The Edinburgh Seven

When I’m doing research for the Mallory books, I’m always delighted to find a piece of history that takes place at the same time as the novels, which means I need to work it in. The Edinburgh Seven is one of those things.

In March of 1869, two months before I arrived, Sophia Jex-Blake applied to study medicine. The academic board admitted her, only for the university court to reject her with the excuse that they couldn’t make accommodations for just one female student. So she found six more. They became the Edinburgh Seven. They requested and received permission to write the admission exams. Over a hundred and fifty people wrote that exam, including five of the Seven. Four of the women scored in the top seven overall.

A few weeks ago, they signed the matriculation roll, and the University of Edinburgh became the first British university to admit women.

When the Seven graduated, they still couldn’t become doctors. Five of the seven moved abroad (including to the US) where they could become MDs. However, Sophia Jex-Blake returned in 1878 and became Edinburgh’s first female doctor. She continued to push for the Royal College to grant MDs to women, which it began doing in 1885.
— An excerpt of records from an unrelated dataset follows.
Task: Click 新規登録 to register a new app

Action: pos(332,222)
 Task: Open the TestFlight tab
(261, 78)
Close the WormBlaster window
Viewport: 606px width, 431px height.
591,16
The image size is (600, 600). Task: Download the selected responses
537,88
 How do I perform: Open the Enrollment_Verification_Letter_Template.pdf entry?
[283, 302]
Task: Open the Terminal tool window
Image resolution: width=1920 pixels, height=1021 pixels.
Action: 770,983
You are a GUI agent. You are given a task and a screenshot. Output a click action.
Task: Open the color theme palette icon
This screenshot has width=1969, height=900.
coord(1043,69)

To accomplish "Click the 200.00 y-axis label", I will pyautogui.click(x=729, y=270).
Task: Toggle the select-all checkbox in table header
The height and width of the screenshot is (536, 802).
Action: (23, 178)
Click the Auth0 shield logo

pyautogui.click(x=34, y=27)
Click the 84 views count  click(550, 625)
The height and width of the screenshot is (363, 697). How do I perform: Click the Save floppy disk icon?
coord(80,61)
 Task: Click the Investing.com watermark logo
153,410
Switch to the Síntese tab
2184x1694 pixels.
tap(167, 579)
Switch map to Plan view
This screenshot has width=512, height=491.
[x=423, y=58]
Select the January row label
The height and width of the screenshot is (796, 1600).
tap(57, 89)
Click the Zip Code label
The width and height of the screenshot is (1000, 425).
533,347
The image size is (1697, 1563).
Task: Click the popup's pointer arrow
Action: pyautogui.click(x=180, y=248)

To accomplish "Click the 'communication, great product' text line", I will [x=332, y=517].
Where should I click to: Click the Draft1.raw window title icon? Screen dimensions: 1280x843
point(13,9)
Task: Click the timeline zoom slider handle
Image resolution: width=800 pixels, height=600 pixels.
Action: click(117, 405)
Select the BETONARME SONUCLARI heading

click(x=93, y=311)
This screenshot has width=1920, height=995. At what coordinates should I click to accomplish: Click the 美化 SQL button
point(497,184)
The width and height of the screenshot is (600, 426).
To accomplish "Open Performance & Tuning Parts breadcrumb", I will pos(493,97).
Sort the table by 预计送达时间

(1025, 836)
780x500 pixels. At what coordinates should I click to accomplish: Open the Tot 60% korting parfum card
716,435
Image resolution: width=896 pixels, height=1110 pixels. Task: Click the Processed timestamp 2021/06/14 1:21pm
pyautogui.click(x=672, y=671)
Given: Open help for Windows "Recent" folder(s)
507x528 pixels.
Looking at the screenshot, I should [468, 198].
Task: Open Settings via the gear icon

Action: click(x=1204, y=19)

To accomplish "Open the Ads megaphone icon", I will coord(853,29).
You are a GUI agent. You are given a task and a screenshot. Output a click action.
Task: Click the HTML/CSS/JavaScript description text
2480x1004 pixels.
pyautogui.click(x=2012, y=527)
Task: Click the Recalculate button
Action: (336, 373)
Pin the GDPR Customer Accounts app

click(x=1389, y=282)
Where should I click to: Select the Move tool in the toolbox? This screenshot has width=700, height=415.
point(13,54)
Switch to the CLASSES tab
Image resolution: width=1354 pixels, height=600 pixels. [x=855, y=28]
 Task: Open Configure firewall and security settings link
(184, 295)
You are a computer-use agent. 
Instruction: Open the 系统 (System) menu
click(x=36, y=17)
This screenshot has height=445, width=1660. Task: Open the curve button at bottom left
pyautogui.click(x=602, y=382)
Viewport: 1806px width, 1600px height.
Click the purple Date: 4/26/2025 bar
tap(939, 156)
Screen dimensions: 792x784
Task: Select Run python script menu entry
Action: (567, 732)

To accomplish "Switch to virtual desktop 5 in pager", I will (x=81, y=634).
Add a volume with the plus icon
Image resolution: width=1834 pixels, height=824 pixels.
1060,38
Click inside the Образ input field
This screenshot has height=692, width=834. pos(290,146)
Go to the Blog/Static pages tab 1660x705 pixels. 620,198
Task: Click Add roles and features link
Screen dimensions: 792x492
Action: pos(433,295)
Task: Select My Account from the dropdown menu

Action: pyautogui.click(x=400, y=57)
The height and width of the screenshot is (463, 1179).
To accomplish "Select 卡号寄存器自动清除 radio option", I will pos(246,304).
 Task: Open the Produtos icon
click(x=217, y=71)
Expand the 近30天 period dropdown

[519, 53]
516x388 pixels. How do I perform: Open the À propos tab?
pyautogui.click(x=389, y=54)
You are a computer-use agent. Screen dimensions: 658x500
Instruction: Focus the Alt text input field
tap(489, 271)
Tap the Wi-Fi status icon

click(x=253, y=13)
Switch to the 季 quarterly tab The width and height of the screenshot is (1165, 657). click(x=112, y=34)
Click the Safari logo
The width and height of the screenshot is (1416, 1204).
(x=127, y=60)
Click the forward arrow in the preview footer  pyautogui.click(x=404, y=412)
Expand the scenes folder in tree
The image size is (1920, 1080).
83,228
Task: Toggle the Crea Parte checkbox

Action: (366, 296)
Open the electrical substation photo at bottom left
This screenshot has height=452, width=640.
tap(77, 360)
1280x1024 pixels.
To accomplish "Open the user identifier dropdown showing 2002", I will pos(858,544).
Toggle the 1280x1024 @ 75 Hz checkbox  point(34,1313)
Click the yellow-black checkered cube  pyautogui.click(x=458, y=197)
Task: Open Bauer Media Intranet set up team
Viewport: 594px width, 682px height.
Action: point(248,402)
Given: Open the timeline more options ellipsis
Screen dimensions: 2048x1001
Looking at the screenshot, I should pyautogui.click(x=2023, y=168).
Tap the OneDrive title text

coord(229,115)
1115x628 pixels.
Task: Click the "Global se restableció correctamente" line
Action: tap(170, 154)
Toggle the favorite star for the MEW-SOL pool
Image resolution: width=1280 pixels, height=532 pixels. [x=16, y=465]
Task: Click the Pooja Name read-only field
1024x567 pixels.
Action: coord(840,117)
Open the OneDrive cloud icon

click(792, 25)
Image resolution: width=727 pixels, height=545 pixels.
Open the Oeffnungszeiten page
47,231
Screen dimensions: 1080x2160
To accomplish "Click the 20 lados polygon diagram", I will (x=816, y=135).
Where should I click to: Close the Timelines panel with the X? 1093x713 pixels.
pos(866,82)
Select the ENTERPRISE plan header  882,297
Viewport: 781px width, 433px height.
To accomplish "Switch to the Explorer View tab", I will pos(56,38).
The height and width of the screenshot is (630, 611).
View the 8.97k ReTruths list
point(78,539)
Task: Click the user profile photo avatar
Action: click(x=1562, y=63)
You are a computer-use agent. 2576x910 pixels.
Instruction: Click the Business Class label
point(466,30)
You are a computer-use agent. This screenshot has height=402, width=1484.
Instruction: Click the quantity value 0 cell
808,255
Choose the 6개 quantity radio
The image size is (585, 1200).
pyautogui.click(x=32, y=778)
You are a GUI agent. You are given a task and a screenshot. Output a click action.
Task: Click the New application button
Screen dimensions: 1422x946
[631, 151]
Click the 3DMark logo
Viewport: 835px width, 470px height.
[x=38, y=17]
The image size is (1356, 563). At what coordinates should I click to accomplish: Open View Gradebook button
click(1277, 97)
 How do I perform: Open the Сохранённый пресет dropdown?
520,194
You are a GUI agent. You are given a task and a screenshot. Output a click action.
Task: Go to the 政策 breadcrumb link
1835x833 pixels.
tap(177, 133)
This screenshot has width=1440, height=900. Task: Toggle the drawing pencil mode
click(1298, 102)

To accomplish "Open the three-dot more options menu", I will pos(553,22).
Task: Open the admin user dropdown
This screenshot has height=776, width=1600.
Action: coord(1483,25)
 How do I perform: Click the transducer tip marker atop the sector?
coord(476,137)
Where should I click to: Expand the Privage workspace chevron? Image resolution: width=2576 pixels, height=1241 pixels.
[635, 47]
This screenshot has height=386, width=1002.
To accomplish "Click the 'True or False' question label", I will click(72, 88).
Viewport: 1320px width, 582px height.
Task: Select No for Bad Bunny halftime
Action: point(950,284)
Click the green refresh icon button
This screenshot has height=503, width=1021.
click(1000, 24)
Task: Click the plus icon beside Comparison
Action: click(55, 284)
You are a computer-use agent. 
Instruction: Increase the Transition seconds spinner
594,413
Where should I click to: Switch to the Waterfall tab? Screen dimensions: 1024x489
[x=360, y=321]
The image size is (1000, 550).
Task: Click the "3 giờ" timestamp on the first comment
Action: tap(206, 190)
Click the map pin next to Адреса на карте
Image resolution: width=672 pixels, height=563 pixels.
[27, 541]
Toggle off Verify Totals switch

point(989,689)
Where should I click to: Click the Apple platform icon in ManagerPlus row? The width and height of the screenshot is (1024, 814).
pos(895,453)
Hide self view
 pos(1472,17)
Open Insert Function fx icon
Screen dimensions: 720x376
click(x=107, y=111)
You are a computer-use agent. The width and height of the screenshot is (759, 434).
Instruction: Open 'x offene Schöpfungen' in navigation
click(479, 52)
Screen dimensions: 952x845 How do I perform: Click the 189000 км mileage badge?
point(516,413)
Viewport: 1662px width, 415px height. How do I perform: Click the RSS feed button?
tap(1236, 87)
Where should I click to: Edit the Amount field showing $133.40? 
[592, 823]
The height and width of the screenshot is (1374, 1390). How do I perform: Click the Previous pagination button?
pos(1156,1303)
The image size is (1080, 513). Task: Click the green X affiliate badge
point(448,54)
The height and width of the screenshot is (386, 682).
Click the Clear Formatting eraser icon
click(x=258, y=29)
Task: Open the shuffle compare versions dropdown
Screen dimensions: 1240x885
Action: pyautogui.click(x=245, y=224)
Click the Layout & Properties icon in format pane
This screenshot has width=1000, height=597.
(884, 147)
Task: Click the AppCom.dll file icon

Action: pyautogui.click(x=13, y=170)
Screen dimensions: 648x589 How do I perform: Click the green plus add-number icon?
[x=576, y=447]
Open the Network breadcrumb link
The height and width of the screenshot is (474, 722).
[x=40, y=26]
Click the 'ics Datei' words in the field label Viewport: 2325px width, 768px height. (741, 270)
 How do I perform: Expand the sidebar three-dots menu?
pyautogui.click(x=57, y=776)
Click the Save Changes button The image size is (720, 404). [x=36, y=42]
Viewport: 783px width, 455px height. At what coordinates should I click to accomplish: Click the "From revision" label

So how did male students treat the Seven during their initial studies?

One part of the story I do remember involves a point still in their future, when during their final exams, male students will do everything in their power to help and support them. No, that’s the story my happily-ever-after-loving soul wants, where the young men rise up against their narrow-minded elders to help their fellow students. That is not what happens.

Those male classmates will try to keep the women from finishing their exams by making as much of a ruckus as possible outside, including throwing a sheep—yes, a live sheep—into the room. It won’t stop the Edinburgh Seven, so it’s still a happy ending, but I’d prefer one where the male students don’t go down in history as frat-boy assholes. 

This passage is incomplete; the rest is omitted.